(Dataset entries)

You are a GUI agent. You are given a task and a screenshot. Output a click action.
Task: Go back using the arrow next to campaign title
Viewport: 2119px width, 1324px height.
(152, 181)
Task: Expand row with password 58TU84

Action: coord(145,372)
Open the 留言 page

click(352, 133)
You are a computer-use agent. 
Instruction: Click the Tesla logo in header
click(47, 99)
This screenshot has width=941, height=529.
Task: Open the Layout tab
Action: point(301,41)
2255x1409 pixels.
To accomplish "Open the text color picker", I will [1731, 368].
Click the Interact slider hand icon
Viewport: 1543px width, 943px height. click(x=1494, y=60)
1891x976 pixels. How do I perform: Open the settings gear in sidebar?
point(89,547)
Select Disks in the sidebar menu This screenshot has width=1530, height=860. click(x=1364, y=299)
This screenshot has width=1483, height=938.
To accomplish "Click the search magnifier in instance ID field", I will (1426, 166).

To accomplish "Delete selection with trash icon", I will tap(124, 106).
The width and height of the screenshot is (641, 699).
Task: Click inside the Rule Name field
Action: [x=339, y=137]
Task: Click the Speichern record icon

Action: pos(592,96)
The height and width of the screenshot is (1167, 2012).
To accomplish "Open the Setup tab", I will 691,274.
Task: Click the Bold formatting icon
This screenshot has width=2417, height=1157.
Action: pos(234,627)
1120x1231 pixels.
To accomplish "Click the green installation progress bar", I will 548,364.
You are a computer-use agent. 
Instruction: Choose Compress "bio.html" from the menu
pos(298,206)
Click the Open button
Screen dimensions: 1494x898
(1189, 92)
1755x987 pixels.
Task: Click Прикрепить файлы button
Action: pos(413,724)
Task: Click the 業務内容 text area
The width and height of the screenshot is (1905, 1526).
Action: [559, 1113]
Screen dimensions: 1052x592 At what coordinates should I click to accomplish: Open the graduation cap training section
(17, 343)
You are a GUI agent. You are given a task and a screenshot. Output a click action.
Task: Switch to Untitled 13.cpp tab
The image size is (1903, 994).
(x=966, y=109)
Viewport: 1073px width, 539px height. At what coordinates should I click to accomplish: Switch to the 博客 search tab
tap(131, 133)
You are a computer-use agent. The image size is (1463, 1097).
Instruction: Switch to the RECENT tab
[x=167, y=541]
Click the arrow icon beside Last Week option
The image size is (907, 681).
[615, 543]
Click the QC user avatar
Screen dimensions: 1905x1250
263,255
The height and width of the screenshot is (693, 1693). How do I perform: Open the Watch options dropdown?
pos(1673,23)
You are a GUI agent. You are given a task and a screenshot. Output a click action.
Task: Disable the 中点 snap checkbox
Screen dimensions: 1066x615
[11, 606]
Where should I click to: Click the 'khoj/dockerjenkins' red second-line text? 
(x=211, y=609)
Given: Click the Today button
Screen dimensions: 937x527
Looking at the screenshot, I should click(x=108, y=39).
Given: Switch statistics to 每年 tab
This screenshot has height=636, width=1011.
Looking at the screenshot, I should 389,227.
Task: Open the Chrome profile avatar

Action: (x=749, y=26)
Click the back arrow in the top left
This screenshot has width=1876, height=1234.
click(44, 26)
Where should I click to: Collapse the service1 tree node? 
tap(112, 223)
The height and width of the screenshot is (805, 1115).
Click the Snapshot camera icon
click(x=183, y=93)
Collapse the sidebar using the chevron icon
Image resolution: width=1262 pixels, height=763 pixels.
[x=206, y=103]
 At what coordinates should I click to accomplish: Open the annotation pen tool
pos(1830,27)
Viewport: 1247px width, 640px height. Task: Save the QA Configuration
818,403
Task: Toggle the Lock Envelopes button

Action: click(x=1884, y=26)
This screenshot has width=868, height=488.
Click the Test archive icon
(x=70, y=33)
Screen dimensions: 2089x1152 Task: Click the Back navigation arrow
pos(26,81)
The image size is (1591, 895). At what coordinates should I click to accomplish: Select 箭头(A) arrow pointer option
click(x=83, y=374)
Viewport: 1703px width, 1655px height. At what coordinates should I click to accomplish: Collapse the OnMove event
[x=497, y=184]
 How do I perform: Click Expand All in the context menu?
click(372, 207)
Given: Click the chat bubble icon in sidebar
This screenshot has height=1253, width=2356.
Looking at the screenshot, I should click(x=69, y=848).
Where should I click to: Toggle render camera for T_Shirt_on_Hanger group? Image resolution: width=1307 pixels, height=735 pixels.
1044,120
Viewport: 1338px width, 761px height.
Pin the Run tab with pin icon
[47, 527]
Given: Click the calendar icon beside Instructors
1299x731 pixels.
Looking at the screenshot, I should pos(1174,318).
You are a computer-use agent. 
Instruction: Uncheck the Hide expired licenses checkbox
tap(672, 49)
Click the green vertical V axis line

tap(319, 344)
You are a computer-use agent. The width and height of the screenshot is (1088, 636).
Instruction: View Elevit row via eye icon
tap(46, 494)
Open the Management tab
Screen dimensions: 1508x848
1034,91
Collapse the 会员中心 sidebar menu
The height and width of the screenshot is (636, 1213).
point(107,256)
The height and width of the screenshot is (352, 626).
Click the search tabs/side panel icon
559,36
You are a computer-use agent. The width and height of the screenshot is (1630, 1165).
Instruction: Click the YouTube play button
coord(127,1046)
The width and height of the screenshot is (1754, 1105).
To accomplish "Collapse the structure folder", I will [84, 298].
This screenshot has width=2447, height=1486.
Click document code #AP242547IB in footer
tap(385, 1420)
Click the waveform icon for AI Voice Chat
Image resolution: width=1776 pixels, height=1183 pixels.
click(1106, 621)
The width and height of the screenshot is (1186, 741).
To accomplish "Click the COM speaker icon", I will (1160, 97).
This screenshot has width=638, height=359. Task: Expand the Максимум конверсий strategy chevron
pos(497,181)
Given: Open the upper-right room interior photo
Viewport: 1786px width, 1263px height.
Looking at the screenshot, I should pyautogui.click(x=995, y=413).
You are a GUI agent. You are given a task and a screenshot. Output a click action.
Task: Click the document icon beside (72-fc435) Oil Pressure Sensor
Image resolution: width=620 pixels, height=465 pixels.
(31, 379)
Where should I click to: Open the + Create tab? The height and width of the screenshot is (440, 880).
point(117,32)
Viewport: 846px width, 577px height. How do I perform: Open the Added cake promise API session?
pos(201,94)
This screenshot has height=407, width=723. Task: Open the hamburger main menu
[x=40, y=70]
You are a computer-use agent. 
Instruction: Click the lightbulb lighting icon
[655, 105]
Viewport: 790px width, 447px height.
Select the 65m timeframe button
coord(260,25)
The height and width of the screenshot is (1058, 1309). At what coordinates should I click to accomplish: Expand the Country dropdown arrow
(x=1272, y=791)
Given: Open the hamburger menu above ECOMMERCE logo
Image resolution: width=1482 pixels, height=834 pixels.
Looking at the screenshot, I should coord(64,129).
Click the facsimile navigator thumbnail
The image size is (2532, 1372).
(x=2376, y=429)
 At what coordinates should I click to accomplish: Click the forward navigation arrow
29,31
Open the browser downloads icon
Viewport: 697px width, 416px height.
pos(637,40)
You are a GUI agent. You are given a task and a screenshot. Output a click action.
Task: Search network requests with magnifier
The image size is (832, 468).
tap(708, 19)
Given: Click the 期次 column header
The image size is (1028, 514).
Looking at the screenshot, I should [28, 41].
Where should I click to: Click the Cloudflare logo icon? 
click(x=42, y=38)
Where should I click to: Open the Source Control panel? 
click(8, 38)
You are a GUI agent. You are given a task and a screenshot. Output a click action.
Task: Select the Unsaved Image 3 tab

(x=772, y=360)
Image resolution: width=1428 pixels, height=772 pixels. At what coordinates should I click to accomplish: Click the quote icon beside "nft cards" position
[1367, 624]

WHAT TO DO — Each line of the data is to be transcribed exactly.

RESPONSE AREA —
You are a GUI agent. You are given a task and a screenshot. Output a click action.
Task: Go back using the arrow next to campaign title
Viewport: 2119px width, 1324px height.
(152, 181)
Task: Expand row with password 58TU84

Action: coord(145,372)
Open the 留言 page

click(352, 133)
You are a computer-use agent. 
Instruction: Click the Tesla logo in header
click(47, 99)
This screenshot has width=941, height=529.
Task: Open the Layout tab
Action: point(301,41)
2255x1409 pixels.
To accomplish "Open the text color picker", I will [1731, 368].
Click the Interact slider hand icon
Viewport: 1543px width, 943px height. click(x=1494, y=60)
1891x976 pixels. How do I perform: Open the settings gear in sidebar?
point(89,547)
Select Disks in the sidebar menu This screenshot has width=1530, height=860. click(x=1364, y=299)
This screenshot has width=1483, height=938.
To accomplish "Click the search magnifier in instance ID field", I will (1426, 166).

To accomplish "Delete selection with trash icon", I will tap(124, 106).
The width and height of the screenshot is (641, 699).
Task: Click inside the Rule Name field
Action: [x=339, y=137]
Task: Click the Speichern record icon

Action: pos(592,96)
The height and width of the screenshot is (1167, 2012).
To accomplish "Open the Setup tab", I will 691,274.
Task: Click the Bold formatting icon
This screenshot has width=2417, height=1157.
Action: pos(234,627)
1120x1231 pixels.
To accomplish "Click the green installation progress bar", I will 548,364.
You are a computer-use agent. 
Instruction: Choose Compress "bio.html" from the menu
pos(298,206)
Click the Open button
Screen dimensions: 1494x898
(1189, 92)
1755x987 pixels.
Task: Click Прикрепить файлы button
Action: pos(413,724)
Task: Click the 業務内容 text area
The width and height of the screenshot is (1905, 1526).
Action: [559, 1113]
Screen dimensions: 1052x592 At what coordinates should I click to accomplish: Open the graduation cap training section
(17, 343)
You are a GUI agent. You are given a task and a screenshot. Output a click action.
Task: Switch to Untitled 13.cpp tab
The image size is (1903, 994).
(x=966, y=109)
Viewport: 1073px width, 539px height. At what coordinates should I click to accomplish: Switch to the 博客 search tab
tap(131, 133)
You are a computer-use agent. The image size is (1463, 1097).
Instruction: Switch to the RECENT tab
[x=167, y=541]
Click the arrow icon beside Last Week option
The image size is (907, 681).
[615, 543]
Click the QC user avatar
Screen dimensions: 1905x1250
263,255
The height and width of the screenshot is (693, 1693). How do I perform: Open the Watch options dropdown?
pos(1673,23)
You are a GUI agent. You are given a task and a screenshot. Output a click action.
Task: Disable the 中点 snap checkbox
Screen dimensions: 1066x615
[11, 606]
Where should I click to: Click the 'khoj/dockerjenkins' red second-line text? 
(x=211, y=609)
Given: Click the Today button
Screen dimensions: 937x527
Looking at the screenshot, I should click(x=108, y=39).
Given: Switch statistics to 每年 tab
This screenshot has height=636, width=1011.
Looking at the screenshot, I should 389,227.
Task: Open the Chrome profile avatar

Action: (x=749, y=26)
Click the back arrow in the top left
This screenshot has width=1876, height=1234.
click(44, 26)
Where should I click to: Collapse the service1 tree node? 
tap(112, 223)
The height and width of the screenshot is (805, 1115).
Click the Snapshot camera icon
click(x=183, y=93)
Collapse the sidebar using the chevron icon
Image resolution: width=1262 pixels, height=763 pixels.
[x=206, y=103]
 At what coordinates should I click to accomplish: Open the annotation pen tool
pos(1830,27)
Viewport: 1247px width, 640px height. Task: Save the QA Configuration
818,403
Task: Toggle the Lock Envelopes button

Action: click(x=1884, y=26)
This screenshot has width=868, height=488.
Click the Test archive icon
(x=70, y=33)
Screen dimensions: 2089x1152 Task: Click the Back navigation arrow
pos(26,81)
The image size is (1591, 895). At what coordinates should I click to accomplish: Select 箭头(A) arrow pointer option
click(x=83, y=374)
Viewport: 1703px width, 1655px height. At what coordinates should I click to accomplish: Collapse the OnMove event
[x=497, y=184]
 How do I perform: Click Expand All in the context menu?
click(372, 207)
Given: Click the chat bubble icon in sidebar
This screenshot has height=1253, width=2356.
Looking at the screenshot, I should click(x=69, y=848).
Where should I click to: Toggle render camera for T_Shirt_on_Hanger group? Image resolution: width=1307 pixels, height=735 pixels.
1044,120
Viewport: 1338px width, 761px height.
Pin the Run tab with pin icon
[47, 527]
Given: Click the calendar icon beside Instructors
1299x731 pixels.
Looking at the screenshot, I should pos(1174,318).
You are a computer-use agent. 
Instruction: Uncheck the Hide expired licenses checkbox
tap(672, 49)
Click the green vertical V axis line

tap(319, 344)
You are a computer-use agent. The width and height of the screenshot is (1088, 636).
Instruction: View Elevit row via eye icon
tap(46, 494)
Open the Management tab
Screen dimensions: 1508x848
1034,91
Collapse the 会员中心 sidebar menu
The height and width of the screenshot is (636, 1213).
point(107,256)
The height and width of the screenshot is (352, 626).
Click the search tabs/side panel icon
559,36
You are a computer-use agent. The width and height of the screenshot is (1630, 1165).
Instruction: Click the YouTube play button
coord(127,1046)
The width and height of the screenshot is (1754, 1105).
To accomplish "Collapse the structure folder", I will [84, 298].
This screenshot has width=2447, height=1486.
Click document code #AP242547IB in footer
tap(385, 1420)
Click the waveform icon for AI Voice Chat
Image resolution: width=1776 pixels, height=1183 pixels.
click(1106, 621)
The width and height of the screenshot is (1186, 741).
To accomplish "Click the COM speaker icon", I will (1160, 97).
This screenshot has width=638, height=359. Task: Expand the Максимум конверсий strategy chevron
pos(497,181)
Given: Open the upper-right room interior photo
Viewport: 1786px width, 1263px height.
Looking at the screenshot, I should pyautogui.click(x=995, y=413).
You are a GUI agent. You are given a task and a screenshot. Output a click action.
Task: Click the document icon beside (72-fc435) Oil Pressure Sensor
Image resolution: width=620 pixels, height=465 pixels.
(31, 379)
Where should I click to: Open the + Create tab? The height and width of the screenshot is (440, 880).
point(117,32)
Viewport: 846px width, 577px height. How do I perform: Open the Added cake promise API session?
pos(201,94)
This screenshot has height=407, width=723. Task: Open the hamburger main menu
[x=40, y=70]
You are a computer-use agent. 
Instruction: Click the lightbulb lighting icon
[655, 105]
Viewport: 790px width, 447px height.
Select the 65m timeframe button
coord(260,25)
The height and width of the screenshot is (1058, 1309). At what coordinates should I click to accomplish: Expand the Country dropdown arrow
(x=1272, y=791)
Given: Open the hamburger menu above ECOMMERCE logo
Image resolution: width=1482 pixels, height=834 pixels.
Looking at the screenshot, I should coord(64,129).
Click the facsimile navigator thumbnail
The image size is (2532, 1372).
(x=2376, y=429)
 At what coordinates should I click to accomplish: Click the forward navigation arrow
29,31
Open the browser downloads icon
Viewport: 697px width, 416px height.
pos(637,40)
You are a GUI agent. You are given a task and a screenshot. Output a click action.
Task: Search network requests with magnifier
The image size is (832, 468).
tap(708, 19)
Given: Click the 期次 column header
The image size is (1028, 514).
Looking at the screenshot, I should [28, 41].
Where should I click to: Click the Cloudflare logo icon? 
click(x=42, y=38)
Where should I click to: Open the Source Control panel? 
click(8, 38)
You are a GUI agent. You are given a task and a screenshot. Output a click action.
Task: Select the Unsaved Image 3 tab

(x=772, y=360)
Image resolution: width=1428 pixels, height=772 pixels. At what coordinates should I click to accomplish: Click the quote icon beside "nft cards" position
[1367, 624]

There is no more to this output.